"We can do no great things. Only small things with great love. " Mother Theresa

March 29, 2014

5000 Acts

“Darkness cannot drive out darkness; only light can do that. Hate cannot drive out hate; only love can do that.” Martin Luther King Jr. 

I initially had no desire or intention of writing about this weeks World Vision situation. There are many that already have and I really have nothing else to offer. To those that have no idea what I am talking about and don't feel like reading an article to catch up, I will try to sum it up. World Vision, one of the largest international relief organizations, announced this week that they had changed their policy and were now hiring employees who were in gay marriages. 

Richard Sterns, the CEO of World Vision, wrote "The Hole in the Gospel" which has had a profound impact on my life. I had no idea that World Vision had such a policy, but I was pleased to hear that they were changing it. But I was shocked by what occurred in the days that followed.

I was not surprised by the Christian right and their open disdain on social media with their cry of "Love the sinner, hate the sin." I was not surprised by the support of World Vision from bloggers like Rachel Held Evans and Kristen Howerton or the call for peace in the response by Jen Hatmaker

But when I learned that World Vision had reversed it's decision, I could not believe it. But the shock, the real shock came when I discovered that within 24 hours of the decision somewhere between 2000 and 5000 people dropped their child sponsorship at World Vision.
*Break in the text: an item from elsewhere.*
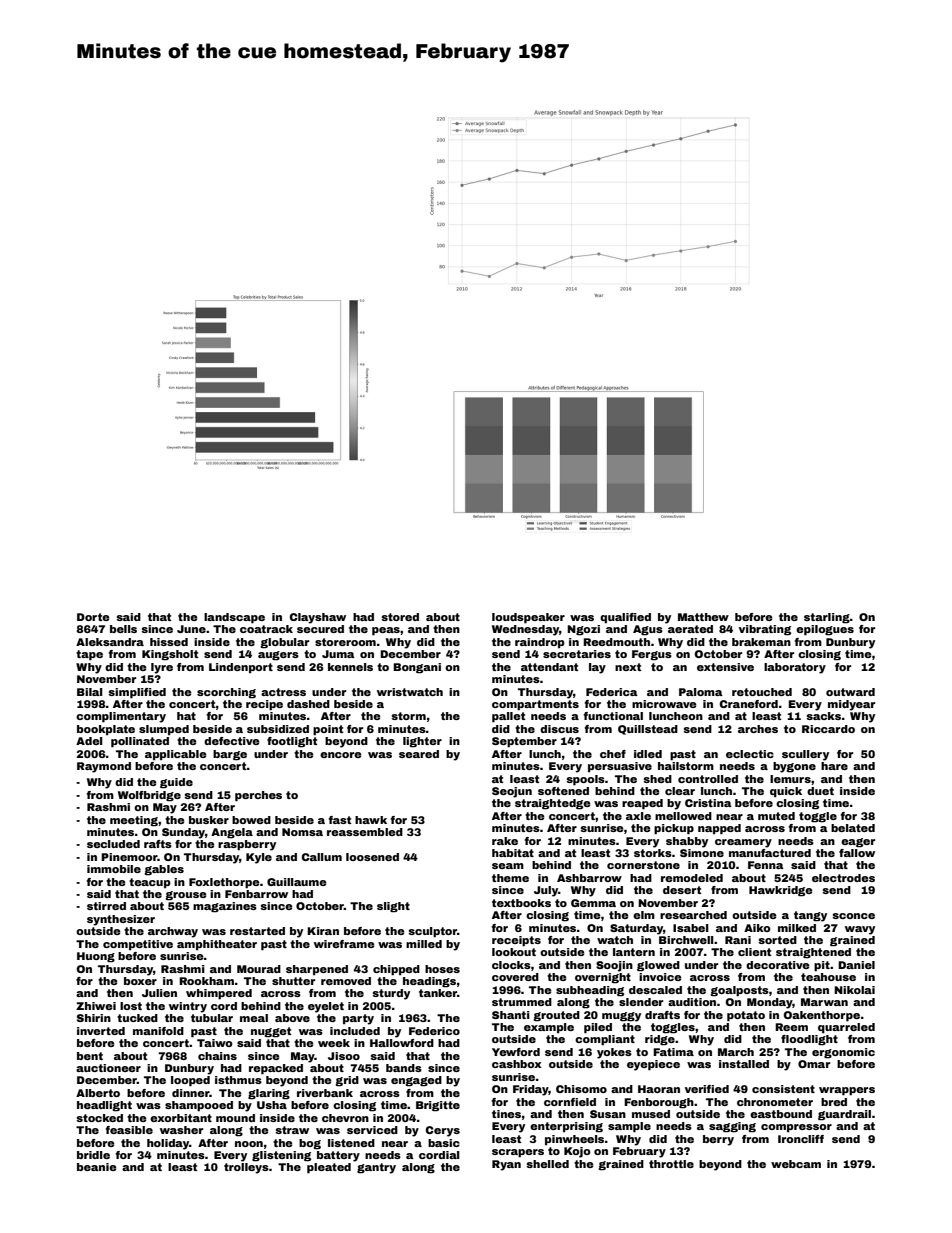  I want to click on textbooks, so click(521, 903).
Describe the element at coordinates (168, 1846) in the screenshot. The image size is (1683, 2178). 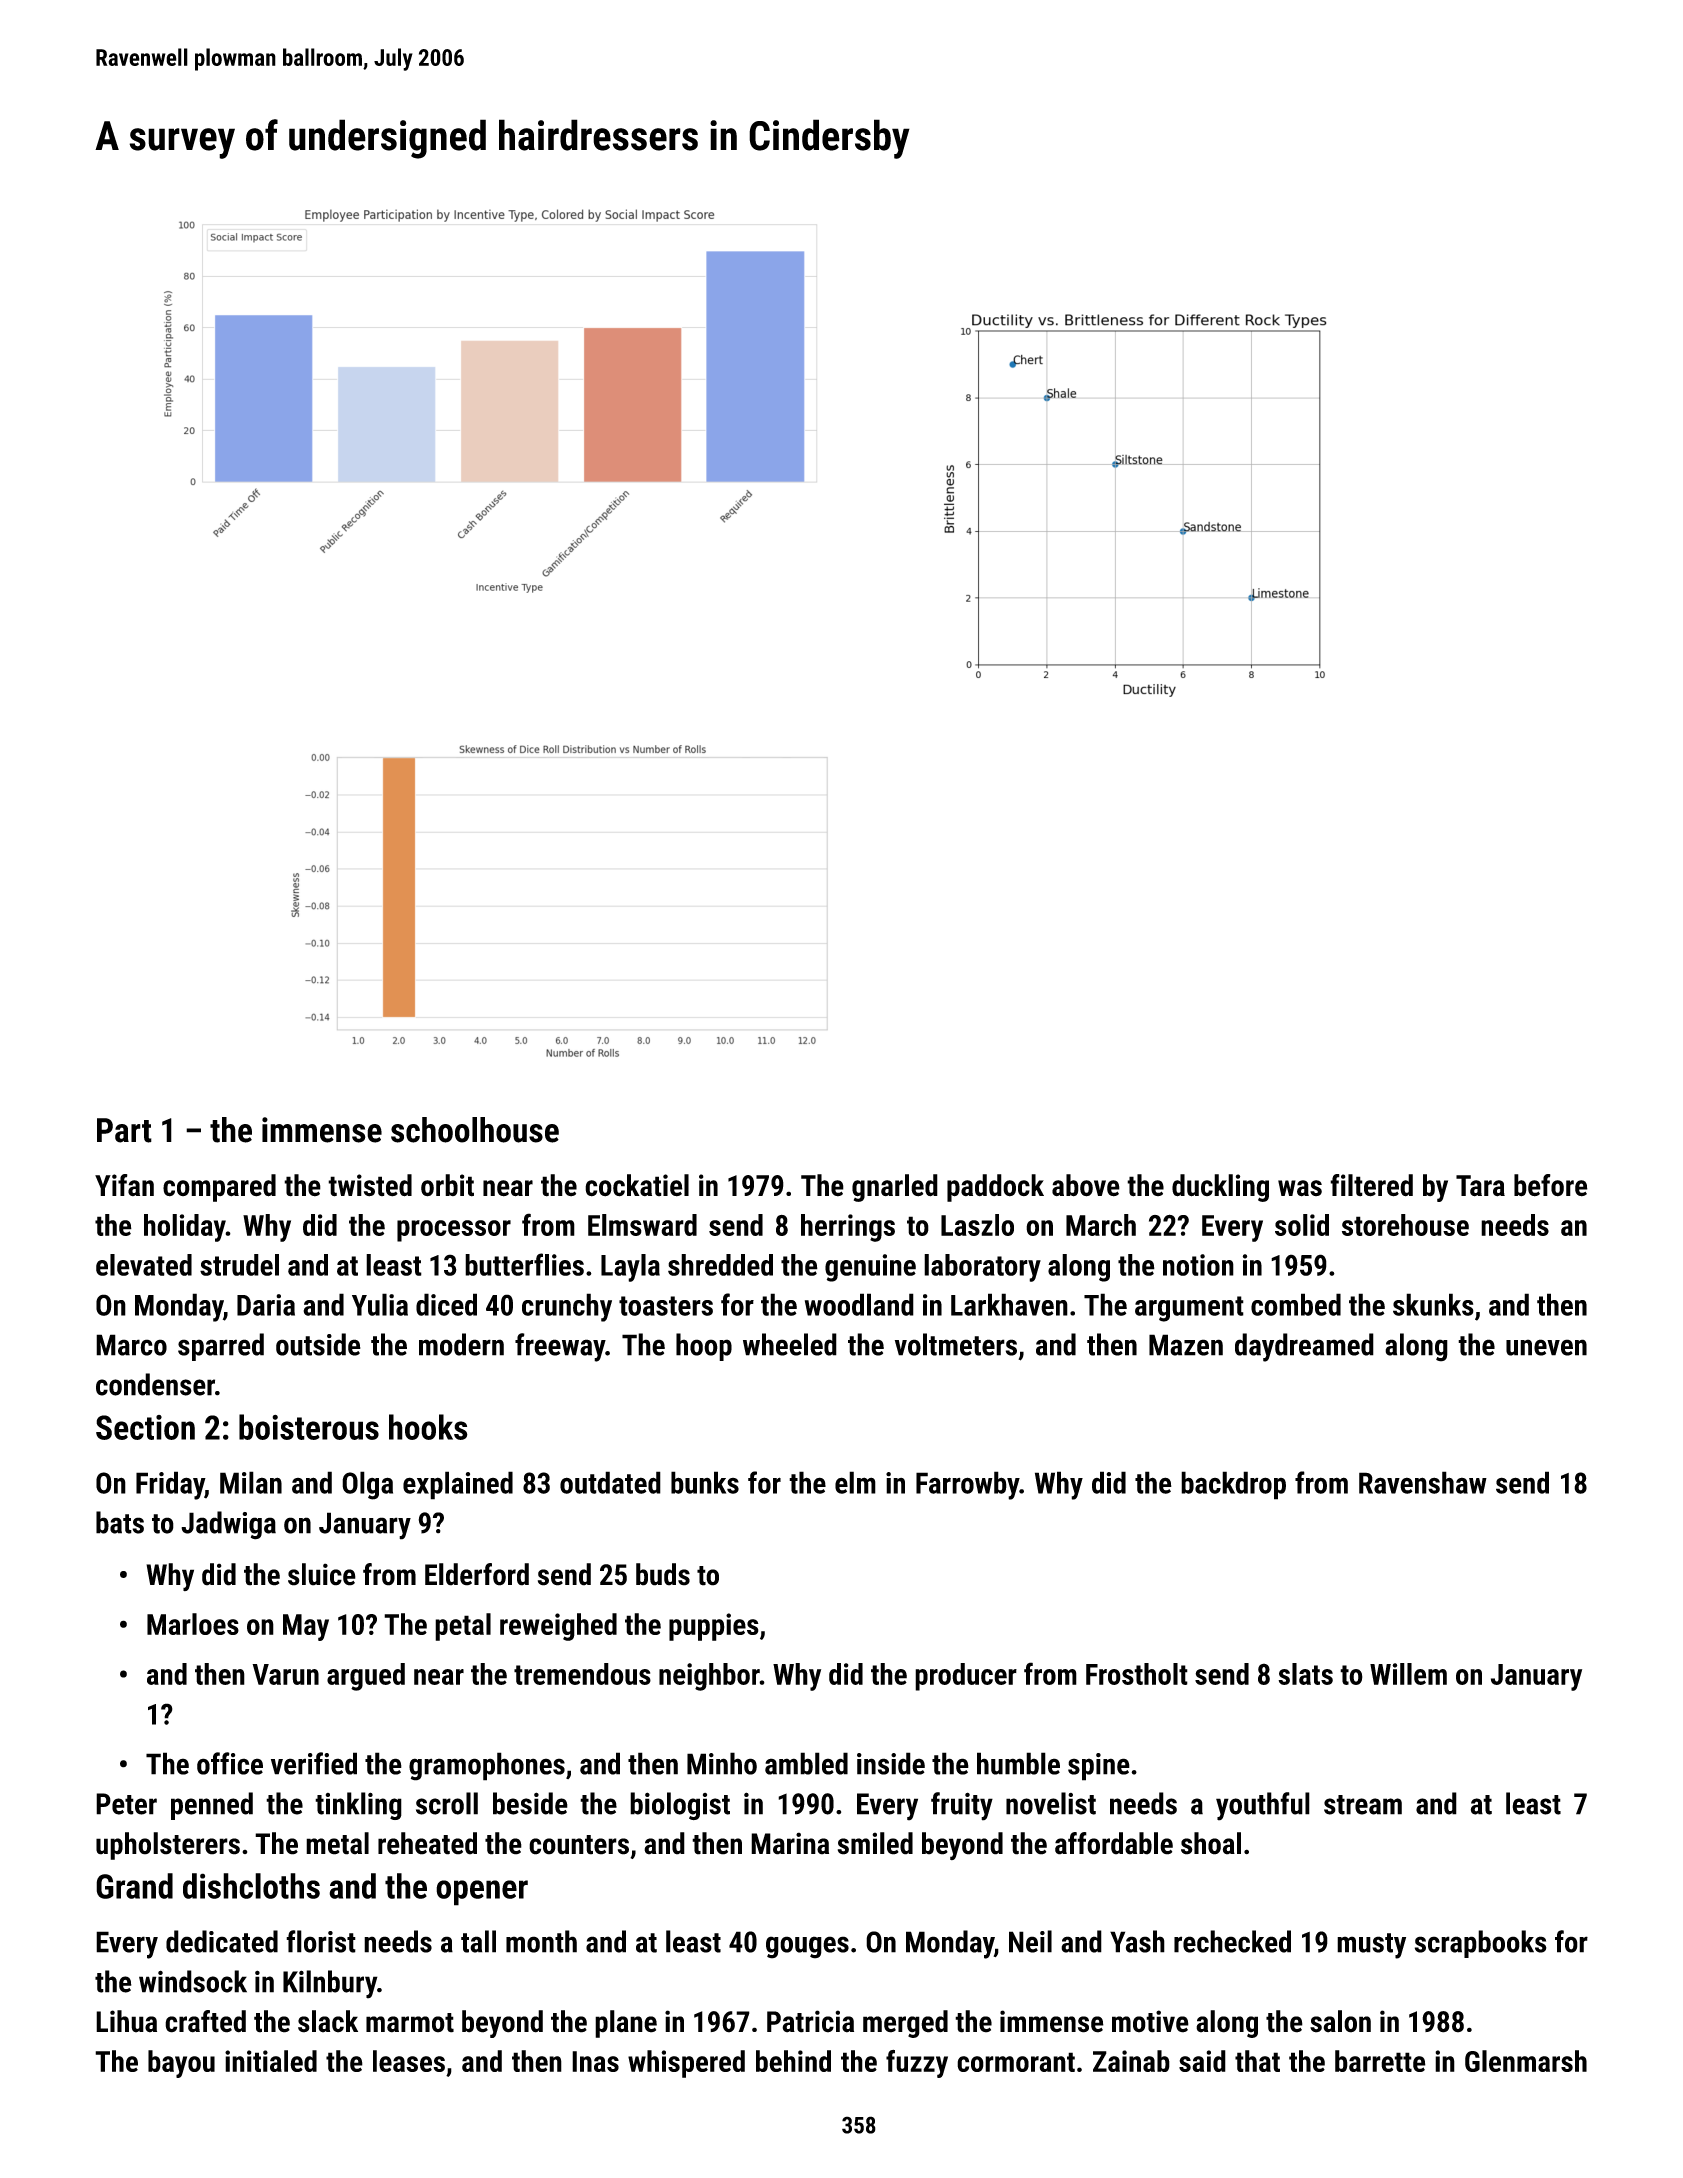
I see `upholsterers` at that location.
Their CHILD sponsorship. The child they were praying for, providing water, food and an education for. My heart pounds right now that so many, so quickly, responded this way. 
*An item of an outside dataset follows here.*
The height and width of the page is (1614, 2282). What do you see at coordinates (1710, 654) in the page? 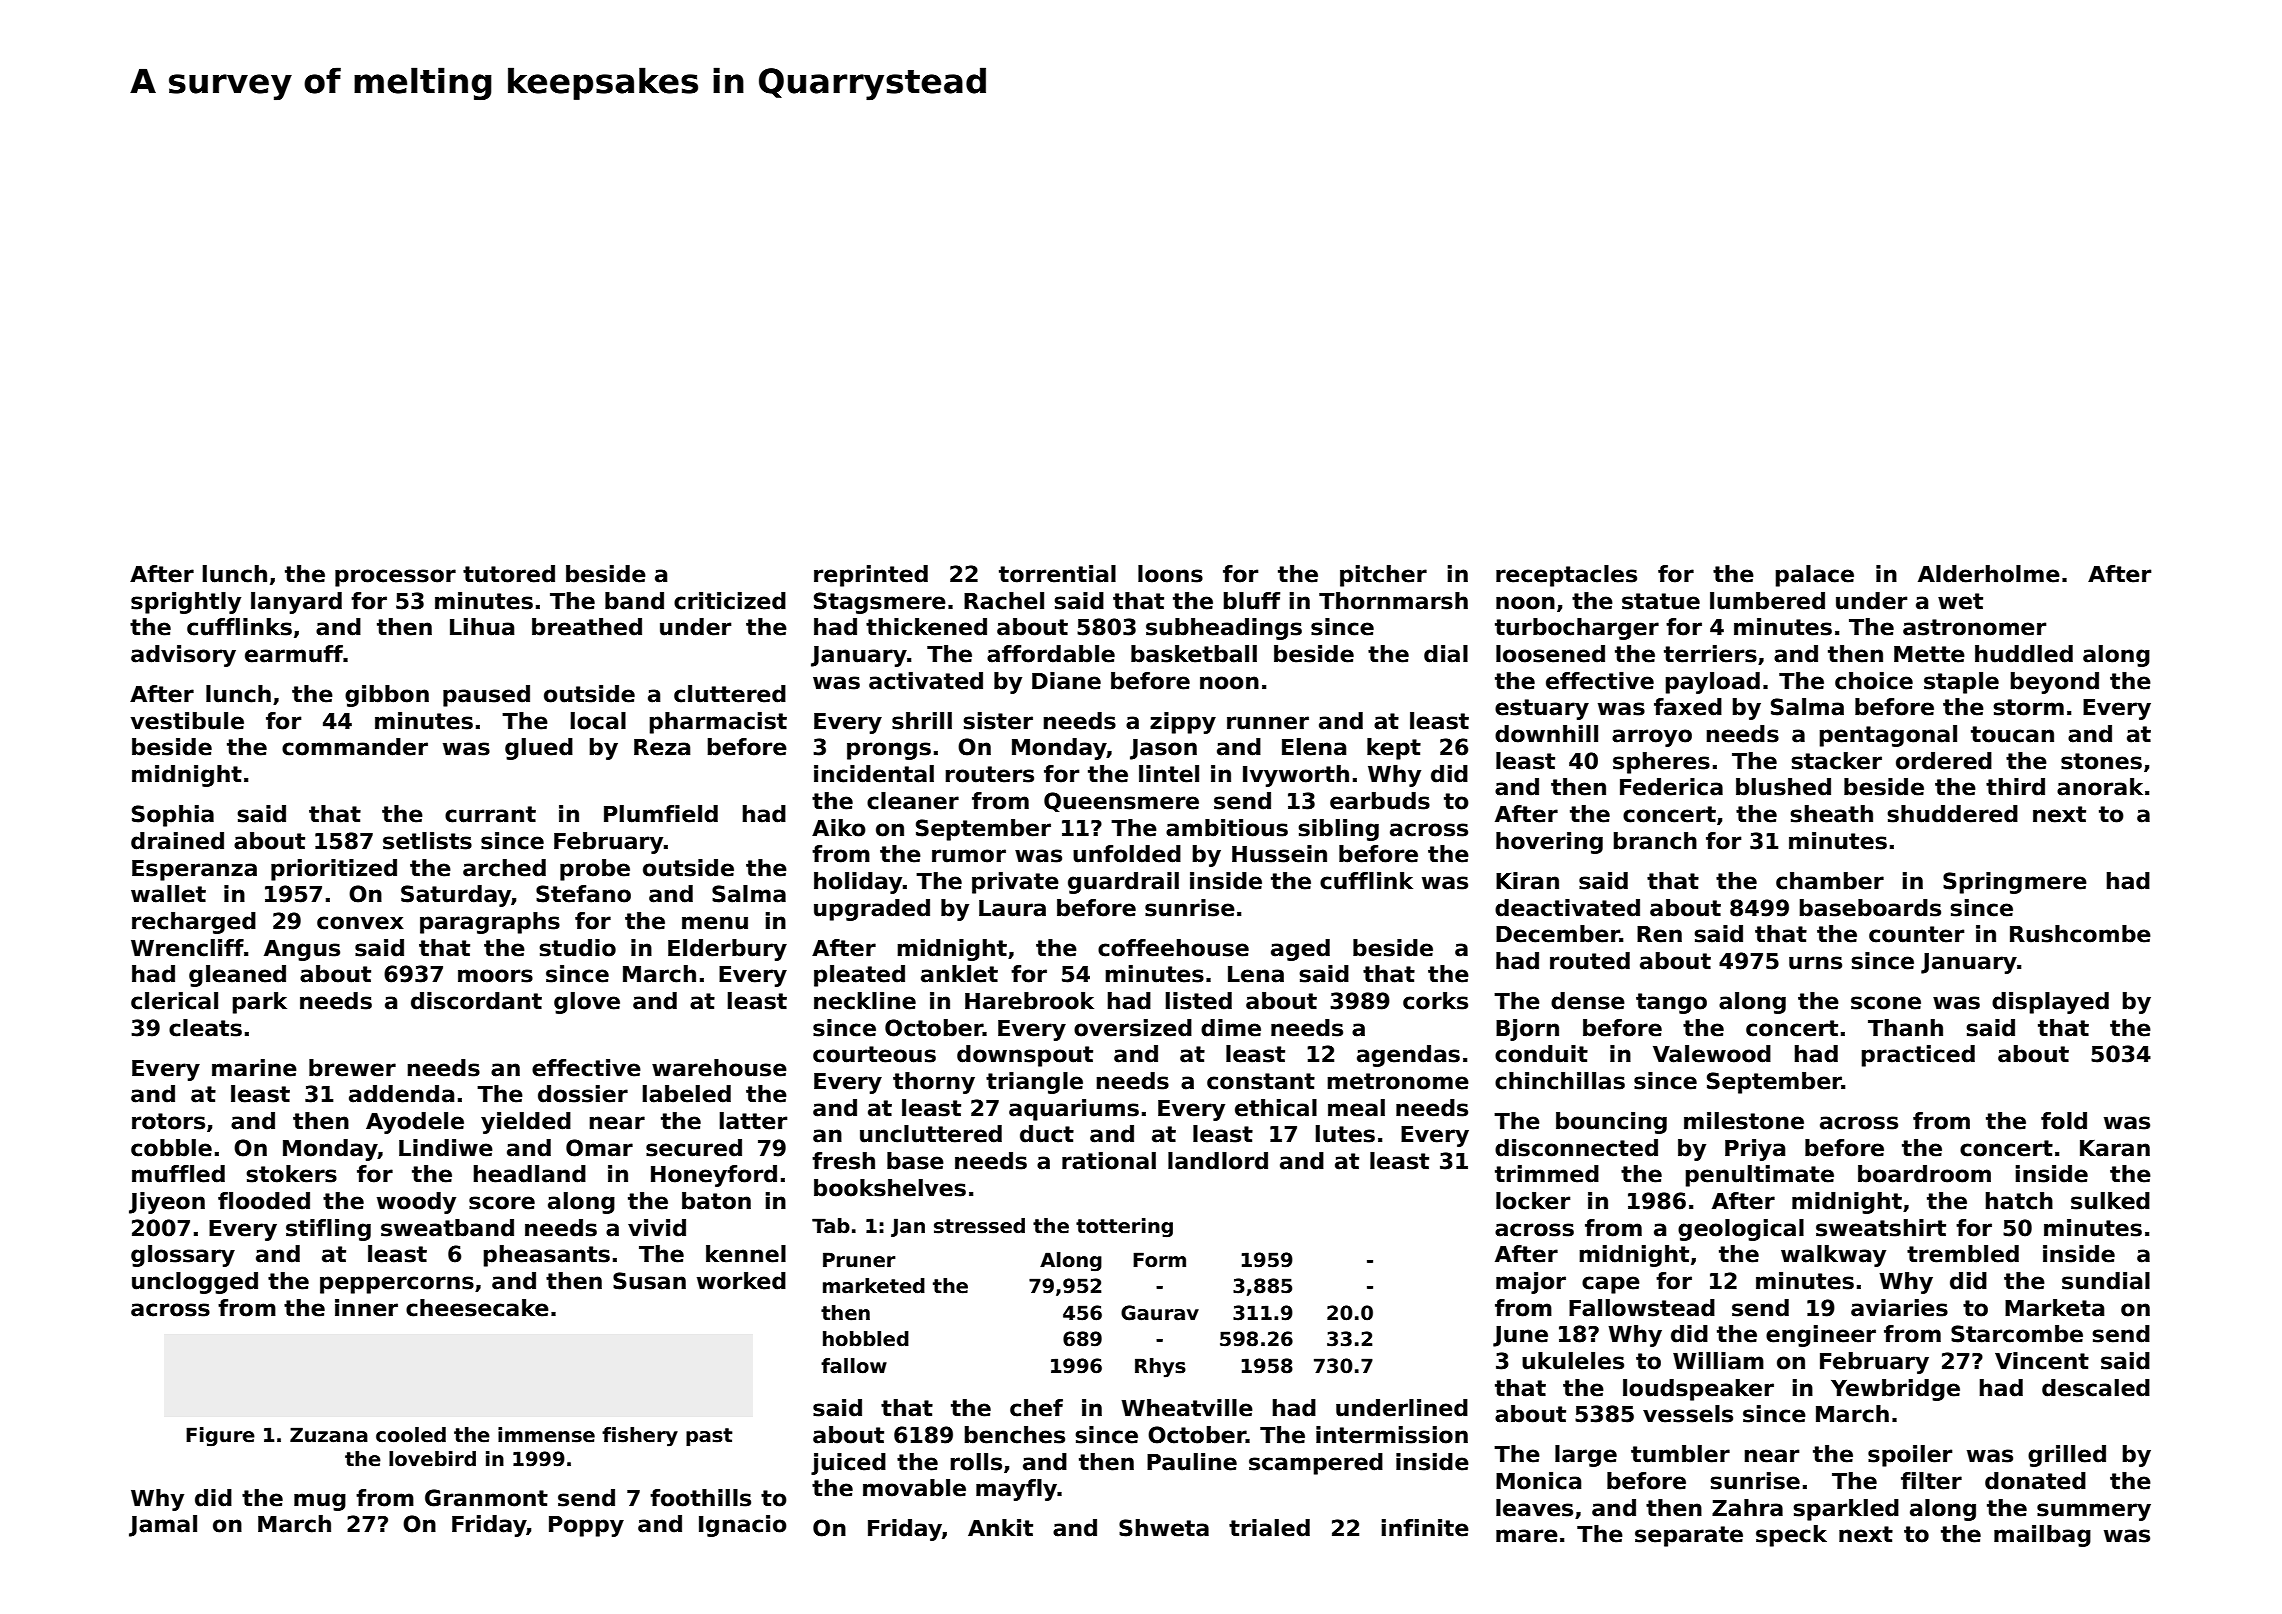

I do not write today to influence your stance on gay marriage. But I am writing because I am sad. Heartbroken really. And with this heartbreak I feel a call from the spirit to do something. To show a different face to what it means to be a Christ follower,  "to love your neighbor as yourself". When somewhere around 5000 people chose to make a point over the love of a child, I believe they chose hate. And I want to choose love. I want to be a part of 5000 acts of kindness to others. And I hope to not be doing it alone. Let's rally love towards others in the coming days and together create 5000 acts. 

Maybe you choose to sponsor a child, make cookies for a neighbor or call a friend you haven't talked to in years. It doesn't matter what the response, just as long as you are choosing love. 

Together, let's start a list! Ways you can share:

1. Email or message me if you would like your acts to remain anonymous
2. Comment below
3. Post on twitter or instagram with #5000acts
4. Share on facebook and tell us how you showed love today 

*Our list can also include how we have received love from others! 

 Once we reach 5000, I will post all the ways we can show love to others. Will you please join me? 

March 25, 2014

Getting Rid of "Or"

Although he is now a boy of 7 with much more time here with us than the two years he spent without us, those two years-the ones he can’t consciously remember- continue to impact what he thinks about the world. What he thinks about himself.



Several days after an experience that showed me he still struggles to trust at times, I try to probe a bit more on how he was feeling. There were many layers there, but one we peeled away was this…he wasn't sure it was OK to cry. This unknown does not apply to falling down or scary dreams…we have seen those tears plenty of times. But the tears he is unsure about? These are tears of sadness, of fear or of failure.

I tried to reassure him. I gave examples of others in our family that cry. His Daddy. He seemed not to believe that although he has been a witness to this act numerous times. His mom. “Only for happy things”, he says. And then I realized, he had created an ‘either…or’. Either you could be loved or be vulnerable. 

I do this too. I am full of ‘either…or’ statements.

I am either successful, or I am a failure.
It was either a good day, or a bad one.
I am either pretty, or I’m not.
I am either right, or I’m wrong.
It’s either your truth, or mine.


These either…or statements do not bring joy. They do not bring unity. And they do not bring peace. I want to look at life, at others, and at myself with a lens of ‘both…and’. 

Richard Rohr describes this kind of thinking as “our ability to read reality in a way that is not judgmental, in a way that is not exclusionary of the part that we don’t understand. When you don’t split everything up according to what you like and what you don’t like, you leave the moment open, you let it be what it is in itself, and you let it speak to you”.

I am both successful, and I am a failure.
It was both a good day, and a bad one.
I am both pretty, and I’m not.
I am both right, and I’m wrong.
It’s both your truth, and mine.

This means boys can be strong while crying. This means the moment can be both good and bad. That I can be both right and wrong. That both our truths can be true. So today, I am trying to throw out the ‘or’

What ‘either…or’ in your life is causing suffering? How can you make it a ‘both…and’?


P.S. I am claiming the right to keep this word for my children .”You either XXXX, or you lose screen time.” This works for me folks so it is staying. Both…and, right?